- [What you need to do] Report each line of the items below that contains the word "screenshot", reproducing the full line.

- [Exercise data]
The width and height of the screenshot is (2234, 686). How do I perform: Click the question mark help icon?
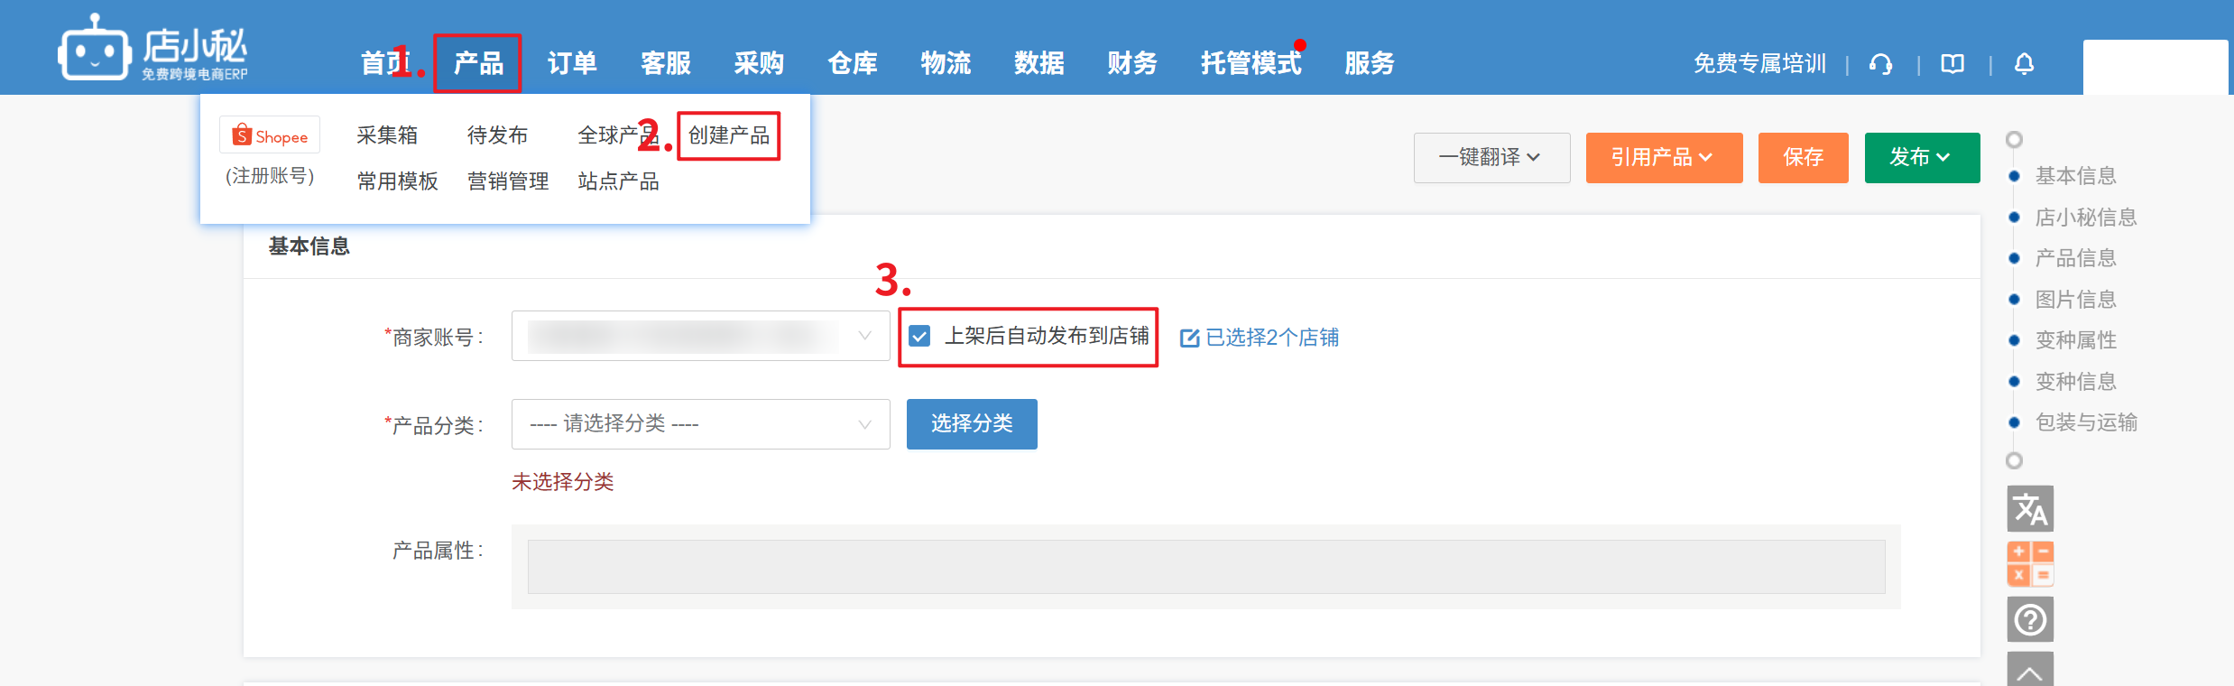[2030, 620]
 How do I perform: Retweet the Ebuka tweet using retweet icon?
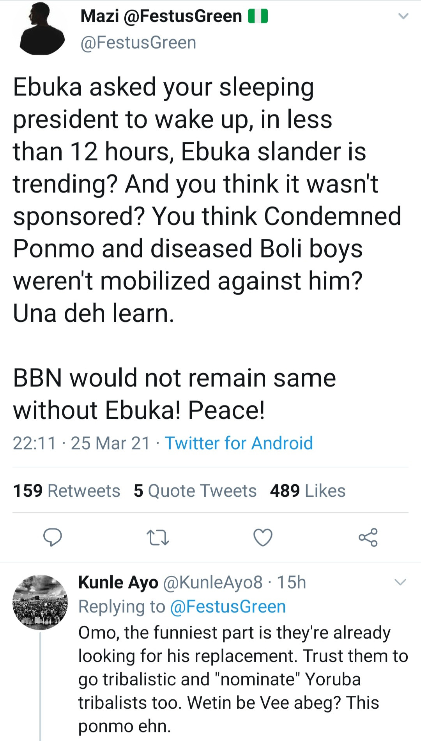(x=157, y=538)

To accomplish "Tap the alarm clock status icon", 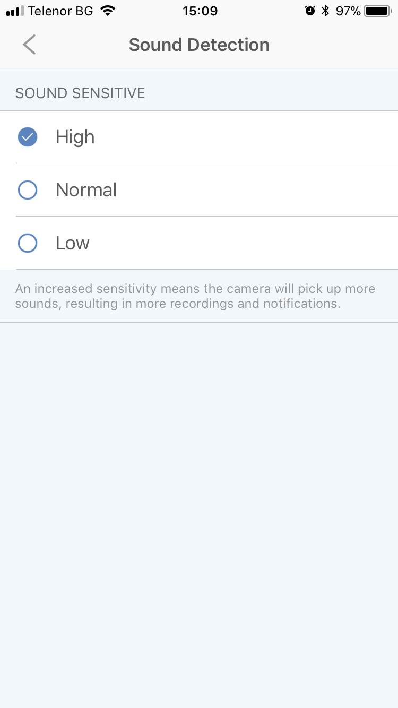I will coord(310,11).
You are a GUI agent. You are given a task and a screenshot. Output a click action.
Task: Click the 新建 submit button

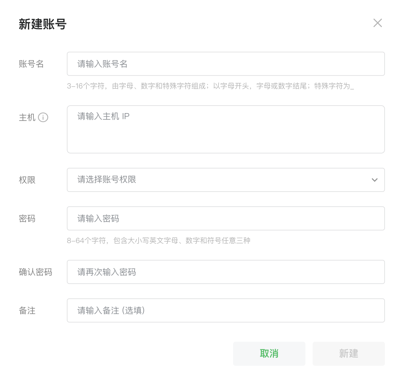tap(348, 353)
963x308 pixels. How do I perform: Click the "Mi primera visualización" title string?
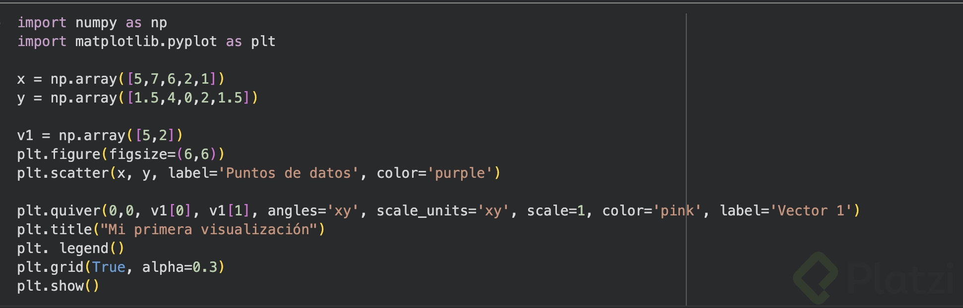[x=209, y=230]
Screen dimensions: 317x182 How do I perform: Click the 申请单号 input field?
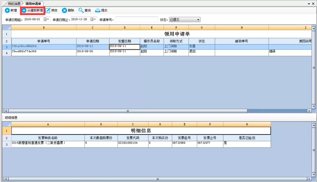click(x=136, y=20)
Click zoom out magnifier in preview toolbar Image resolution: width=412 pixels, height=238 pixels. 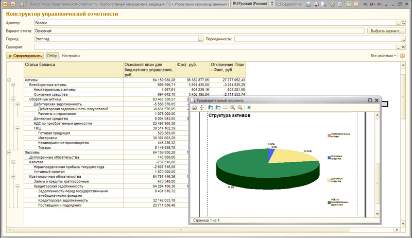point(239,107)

- [Answer to this task]
The width and height of the screenshot is (2234, 686). How do I perform: Click the question mark help icon?
You are a GUI agent. You are given a task and a screenshot. Output a click action.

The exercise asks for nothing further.